9 responses to “Empathy… Not Always (Empati… Tidak Semestinya)”

  1. mm Russell Chun says:

    Hai Shela, ada sesuatu seperti terlalu banyak empati. Semasa kita membesarkan anak-anak kita, kita menyayangi dan empati terhadap mereka, namun, sebagai ibu bapa kita bertanggungjawab memastikan mereka menyelesaikan tugas-tugas. Sayangnya, banyak ibu bapa Amerika gagal dalam tugas keibubapaan ini dan beberapa kanak-kanak membesar menjadi tidak bertanggungjawab. Orang dewasa ini perlu dipecat kerana mereka tidak produktif dan merosakkan kerjasama pasukan. (AI generated).

    Hi Shela, there is such a thing as too much empathy. As we raise our children we love and empathize with them, however, as parents we hold them accountable for completing tasks. Sadly many American parents fail in this parental duty and some children grow up being irresponsible. These adults need to be fired as they are non productive and destroy team work.

    Thanks for the example you shared.


    • mm Shela Sullivan says:

      Hello Russell, terima kasih kerana membaca catatan saya dan untuk menjawab dalam Bahasa Malaysia. Saya tidak sedar bahawa kamu bercakap Bahasa itu. Kamu orang Malaysia? Jika ya, negeri mana? Betul-lah, akauntabiliti dan tanggungjawab harus ditanamkan pada usia muda.

      Hello Russell, thank you for reading my post and for responding in Bahasa Malaysia. I was not aware that you speak the language. Are you from Malaysia? If so which state? You are right, accountability and responsibility should be instilled at a young age. Cheers!

      • mm Russell Chun says:

        Hi Shela, Language was provided by ChatGPT. I have using it a lot translating my Refugee Resettlement mobile website to 12 different languages. Interlinkt.org

        Sometimes when I am doing the ‘syntopical reviews’ I peer into the class before me (and now after) to see what perspectives that other cohorts have. If you have time it is fun to see.


  2. mm Ryan Thorson says:

    Great post Shela. Thank you! I love the insight you provide on the difference between compassion and empathy.

    If you could go back to your role that you describe, how would you have engaged with these employees differently than you did?

    • mm Shela Sullivan says:

      Hi Ryan,
      Thank you for responding to my post.
      At that time, I was an inexperienced leader and must admit I did not know how to handle these employees.
      Now, I would have had a dialogue with them, get some advice from HR and set clear expectations and hold them responsible for the outcome.

  3. mm Kari says:

    Hi Shela, thanks for the new book title by Bloom. That sounds like an interesting read. I appreciate the difference you emphasized between empathy and compassion. Did you notice any other overlaps between Bloom and Friedman?

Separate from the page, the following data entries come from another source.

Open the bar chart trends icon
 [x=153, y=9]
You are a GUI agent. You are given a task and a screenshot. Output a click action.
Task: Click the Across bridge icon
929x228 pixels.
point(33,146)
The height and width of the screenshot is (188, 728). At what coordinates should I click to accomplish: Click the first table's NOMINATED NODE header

    • mm Shela Sullivan says:

      Hi Kari,
      Thank you for your question.
      No, there is not much overlap. Bloom focuses more on accountability and responsibility. His book gave me a certain freedom, realizing that it is okay to expect accountability and responsibility from contributors.

  4. Diane Tuttle says:

    Hi Shela, Thank you for the scripture reminder that Jesus had compassion and that led to action When He felt compassion was to send workers into the field. Do you see a way that it can be useful in the workforce where holding people accountable is so important?

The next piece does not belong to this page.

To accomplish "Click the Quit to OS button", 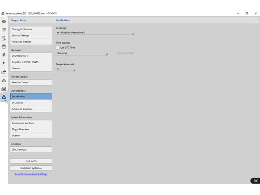I will 31,161.
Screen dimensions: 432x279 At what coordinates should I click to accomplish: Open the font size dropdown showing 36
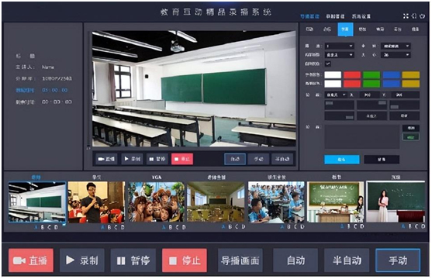396,55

    • mm Shela Sullivan says:

      Hi Diane,

      Thank you for your question. I believe the importance of accountability varies depending on the industry, type of business, or role in the workplace. In sales and customer service, accountability is crucial, as everyone has a role to fulfill and deliver. While I am a compassionate person, I have experienced situations where my compassion was taken for granted.